As some of you may know, and others of you are about to learn, I am a 2011 Georgia Master Gardener Intern. As part of my certification, I am required to complete a certain number of hours in the classroom and complete a certain number of hours working in the field. Our class today was all about insects. Yep. Insects. For 7 hours. And, let me tell you, that 7 hours flew by it was so interesting!
One of our instructors was this really cute, hip, funny, incredibly smart lady named Christine Heidt. You can find information about her here. Christine knows bugs. Wow! And, while I learned plenty about bugs, the one thing that she touched on that really resonated with me is the idea that we should approach our gardens (and lives for that matter) from a place of gratefulness. HOLD UP! Did she just say what I thought she said? For a moment, it was as if the room stood still. A quick glance at the people around me and I wondered, "Are you people getting this? Or, am I on my own?" I couldn't help but feel that this message was intended for me.

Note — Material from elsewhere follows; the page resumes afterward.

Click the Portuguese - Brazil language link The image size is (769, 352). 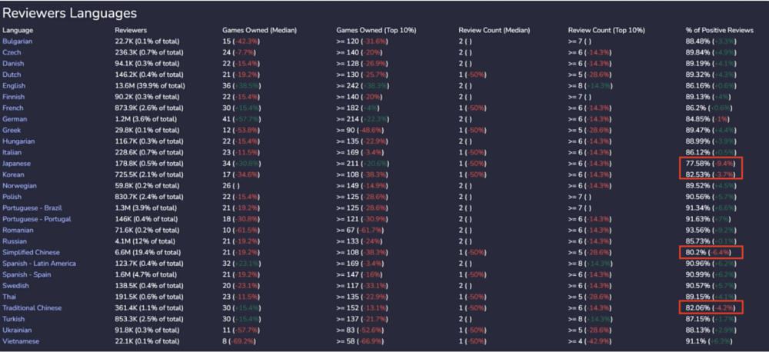pyautogui.click(x=32, y=208)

See, for some time now and due to recent circumstances, I have come face to face with this idea of finding the value in what, at first glance, appears to be unfortunate and the peace that can come from that. Let me go back a few months...
Last year, my husband and I thought it would be fun to have another baby. That did not go as we expected. We were devastated by the late loss of our unborn son. Throughout the summer, I took solace in my garden. My garden has always been a special place for me. I have enjoyed growing things for as long as I can remember. But now, my thoughts went something like this, "While I can't nurture and grow my baby right now, I can grow this garden. This much, I know I can do." And, I did. I spent a lot of time and energy in that garden. And, I was rewarded greatly with harvests so large I was able to share them with neighbors because we couldn't possibly eat it all. And, as the summer went on, I began to find peace again. By the end of the growing season, it became clear to me that this was more than my garden, it was my sanctuary.

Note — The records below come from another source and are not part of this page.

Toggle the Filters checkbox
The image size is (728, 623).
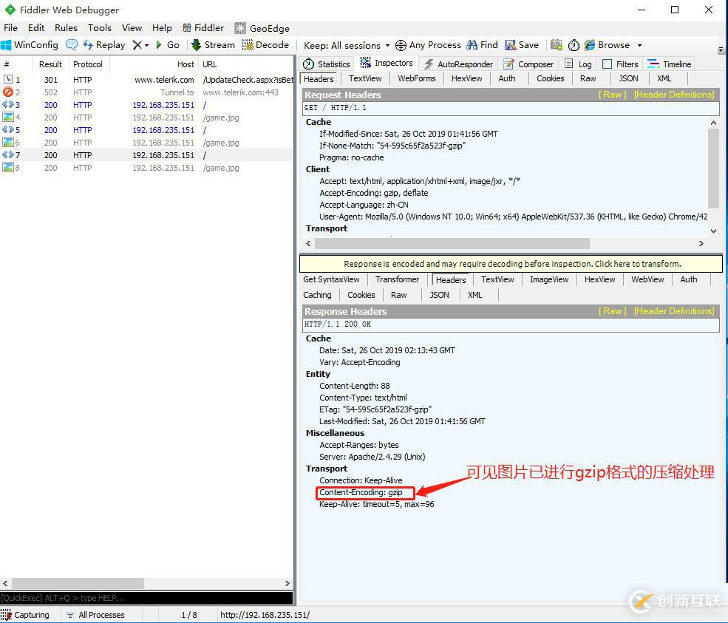(608, 64)
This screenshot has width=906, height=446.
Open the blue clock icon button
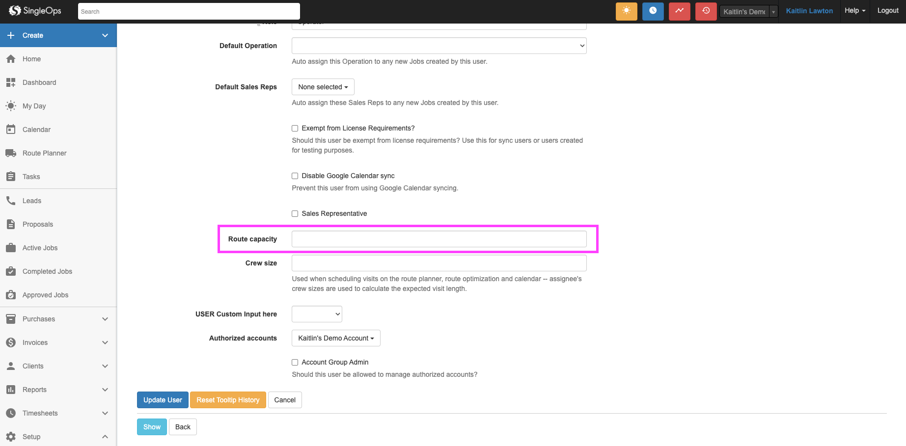[x=653, y=11]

My time in the garden gave me the opportunity to think through and process very difficult emotions and to find a little hope again. I became keenly aware of the many blessings I have in my life including the family and friends who bring me so much joy and the many comforts that surround me. I even began to find peace with my loss. That experience gave me a new perspective that I can only imagine will stay with me for the rest of my life. And, with that, I am forever changed. My highs are a little higher, the lows aren't as low and everything in between is just a little bit better. It's as if the focus has been adjusted and the view is clearer, sharper. And, for all of this, I am grateful.
And so, when Christine mentioned being grateful as a way of thinking, I could relate. She had just put into words a shift in perspective that I had struggled to articulate. It's about being grateful. It's about realizing that what may be in front of you might be something beneficial if you allow it to be viewed that way.
Now, a blog. This is something my mother-in-law has been encouraging me to do for some time. (Thanks, Laura! I am finally doing it.) I was a writing major in college and so I hope some of the old flow comes back to me for both our sakes!
As I embark on my new adventures as a Master Gardener, I will be sure to post my old tried and true methods, things learned along the way and anything else that seems worthwhile. And, I am sure I will post about baking because I love to do that, too. Who knows what's in store? I certainly don't. But, I am forever grateful for the opportunity to find out.